*Selected excerpt*

##############################

Part of the mission for many of these sauna owners is to find ways to create space for every body, especially those traditionally excluded from the wellness space. “It became really important early on in the project that for something to be for everyone, it had to be centered around individuals who are typically alienated from these types of spaces,” notes A Louie (Lou). Lou is one-half of the architect duo behind Good Hot, the sauna operation in Richmond, CA. To create an inclusive space, many of these community saunas will host nights for specific groups of people, like Queer and Trans Sauna, BIPOC Sauna, 612 Sauna Cooperative is now offering Native + Indigenous Heat, and in the past, Cedar Grove has offered Bigger Bodies sweats for those who might feel concerned about taking up space. “I’m all ears for my clientele and what people would want to make them feel comfortable,” Stratton says. At Good Hot, the accessibility mission extends to the physical space of the saunas—they’ve built ramps, and even have a plastic sauna-safe wheelchair available.

##############################

*Problems to solve*
1. Please rewrite the paragraph in the passage on community saunas that begins "Part of the mission" as a short bulleted list, keeping its main facts.
2. Using the passage on community saunas, state whether each claim agrees with it, answering yes or no and quoting the words that settle it: (a) Good Hot is located in Richmond, CA. (b) Cedar Grove is now offering Native + Indigenous Heat. (c) Good Hot has a plastic sauna-safe wheelchair available.
3. Proceed with the passage on community saunas, picking up after its final sentence.

Saved entries
##############################

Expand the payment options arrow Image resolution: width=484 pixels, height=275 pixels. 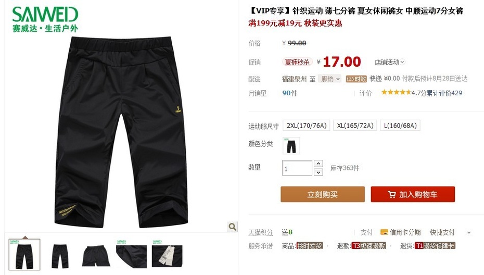(469, 232)
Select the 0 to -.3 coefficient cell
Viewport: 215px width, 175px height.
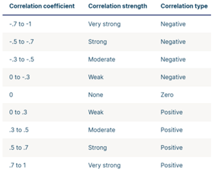point(19,77)
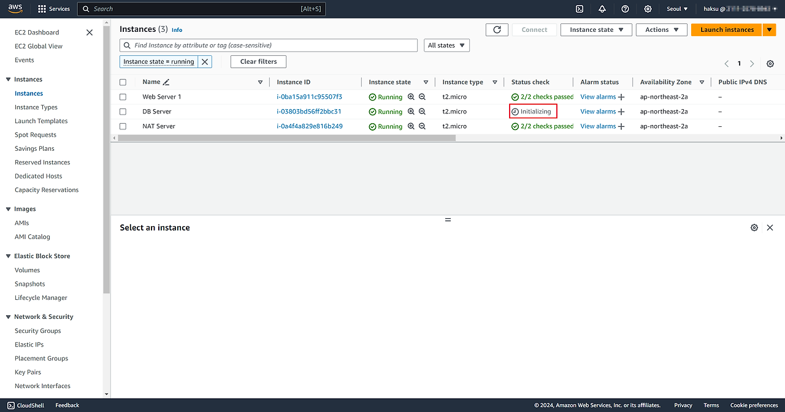The height and width of the screenshot is (412, 785).
Task: Click the horizontal scrollbar under the instance table
Action: tap(286, 138)
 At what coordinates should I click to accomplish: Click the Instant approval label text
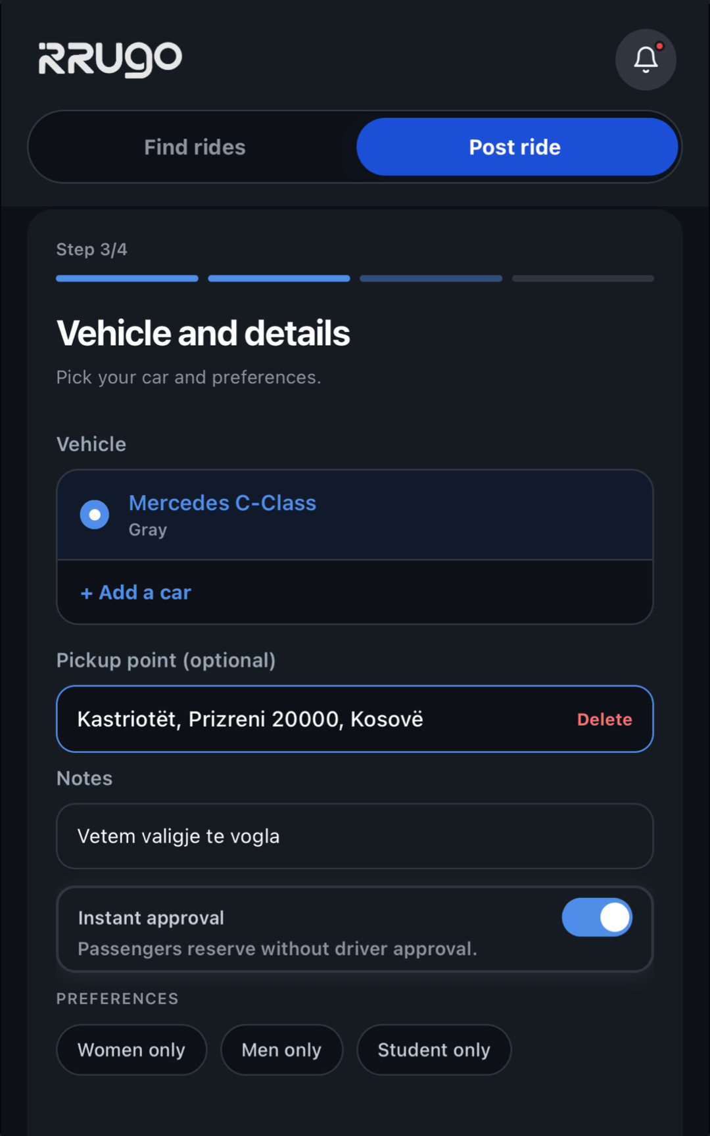coord(151,918)
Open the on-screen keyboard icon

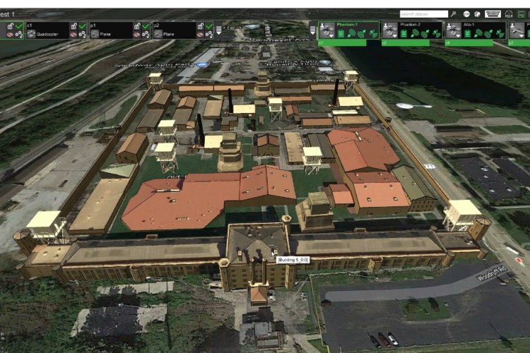tap(493, 13)
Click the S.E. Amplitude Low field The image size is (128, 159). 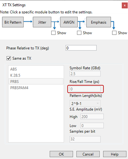click(x=92, y=125)
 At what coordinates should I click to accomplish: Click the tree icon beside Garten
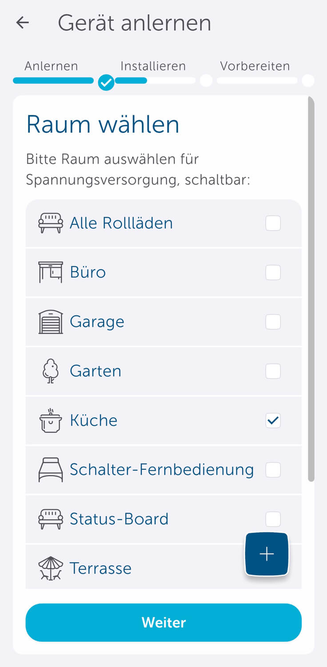tap(50, 371)
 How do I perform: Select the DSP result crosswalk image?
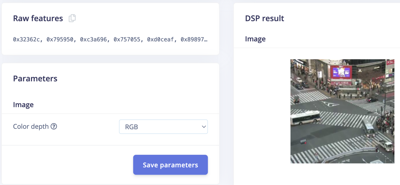[342, 111]
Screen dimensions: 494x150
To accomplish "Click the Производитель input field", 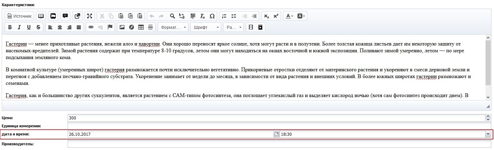I will tap(279, 144).
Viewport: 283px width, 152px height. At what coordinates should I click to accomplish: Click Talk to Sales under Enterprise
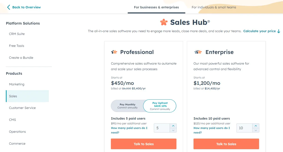pos(226,144)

##############################

*Answers to each task*
1.
- Many community sauna owners aim to create space for every body, especially people traditionally excluded from the wellness space.
- Lou, one-half of the architect duo behind Good Hot in Richmond, CA, says a space meant for everyone has to center individuals typically alienated from such spaces.
- Many of these saunas host nights for specific groups, such as Queer and Trans Sauna and BIPOC Sauna. 612 Sauna Cooperative now offers Native + Indigenous Heat, and Cedar Grove has offered Bigger Bodies sweats in the past.
- Stratton listens to clientele about what would make them feel comfortable.
- Good Hot extends accessibility to the physical space with ramps and a plastic sauna-safe wheelchair.

2.
(a) Yes: "the sauna operation in Richmond, CA"
(b) No: "612 Sauna Cooperative is now offering Native + Indigenous Heat"
(c) Yes: "even have a plastic sauna-safe wheelchair available"

3.
Almost all of these operations are no-frills, and many are built for mobile use—this is a seasonal bathing experience, after all—while the saunas themselves are all designed with their specific mode of use in mind. (For example, at Big Towel, there are no clocks, to take away the regimented feel of many urban bathhouses.) So too does the location often instruct the experience, with floating saunas proving especially popular. “Being in a natural body of water is liberating, whereas sometimes climbing into a cold plunge tank, it feels like a health and wellness thing,” says David Jones, the founder of Von Sauna outside of Seattle. “Everyone should have access to this kind of special experience.”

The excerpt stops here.